Im Hinblick auf die eingetrübten Wachstumsaussichten bekräftigte Schäuble, die Möglichkeiten der Geld- und auch der Finanzpolitik seien erschöpft. Umso wichtiger sei es daher, Strukturreformen voranzutreiben. Die Finanzminister und Notenbankchefs der G20 wollten anschließend über die Lage der Weltwirtschaft und Finanzmärkte beraten.

"Die G-20 müssen die Umsetzung der Reformen beschleunigen", sagte Lagarde. Zwar befinde sich die Weltwirtschaft weiter auf Wachstumskurs. Der IWF habe seine Konjunkturprognose aber nach unten korrigiert. "Und das muss nicht das Ende der Geschichte sein." Umso wichtiger sei es für die G20-Länder, jetzt Strukturreformen anzugehen und so die Wachstumsaussichten zu verbessern. "Es ist wichtig, jetzt darüber zu reden (...), weil sich das Wachstum abschwächt", sagte Lagarde.

Die mehr als 800 nationalen Wachstumsstrategien, die die G20 schon im Jahr 2014 definiert hätten, müssten auch umgesetzt werden, forderte die IWF-Chefin weiter. Auch OECD-Chef Angel Gurria forderte rasches Handeln: "Wir müssen den Reformprozess beschleunigen."

Treffen

Die Finanzminister und Notenbankchefs der Top-Wirtschaftsmächte ringen auf dem zweitägigen Treffen in der chinesischen Millionenstadt um eine gemeinsame Antwort auf die jüngsten Börsenturbulenzen sowie Konjunkturrückschläge in wichtigen Volkswirtschaften wie China und Japan. Themen werden auch der Ölpreisverfall sein, die lockere Geldpolitik und die Wechselkurspolitik. Auf der Tagesordnung stehen zudem Maßnahmen gegen die Terrorfinanzierung sowie die Finanzmarktregulierung.

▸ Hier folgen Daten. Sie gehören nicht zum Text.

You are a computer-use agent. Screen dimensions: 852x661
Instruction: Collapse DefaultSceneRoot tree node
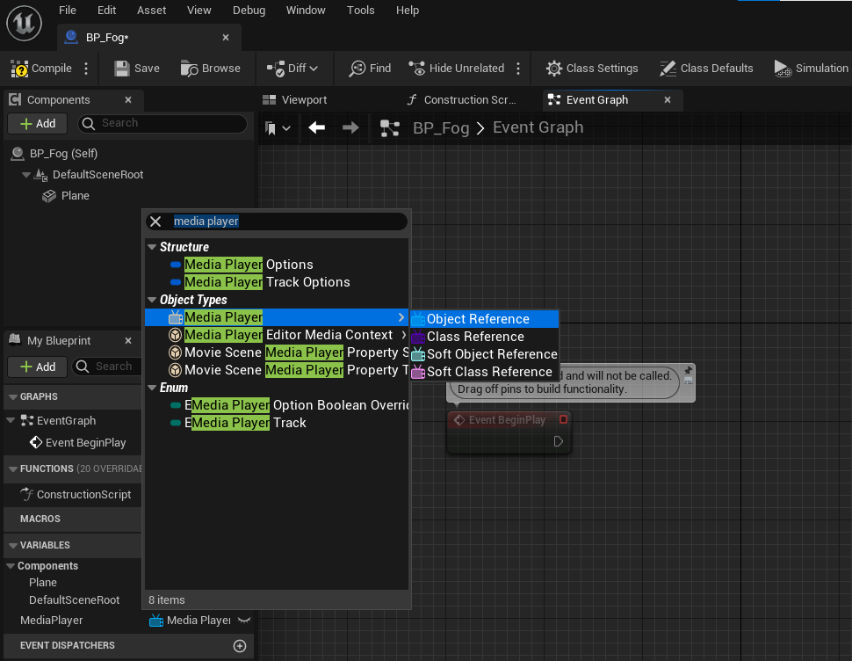[27, 175]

Die OECD äußerte sich besorgt, weil sich "die Reformträgheit der Jahre 2013-2014" international verfestigt habe. Gurria warnte: "Angesichts der Herausforderungen, die sich aus der gegenwärtigen Wachstumsschwäche und dem wirtschaftlichen Auseinanderdriften der Gesellschaften ergeben, ist der abnehmende Reformeifer in den Industrie- und Schwellenländern ein ernstes Problem." (APA, 26.2.2016)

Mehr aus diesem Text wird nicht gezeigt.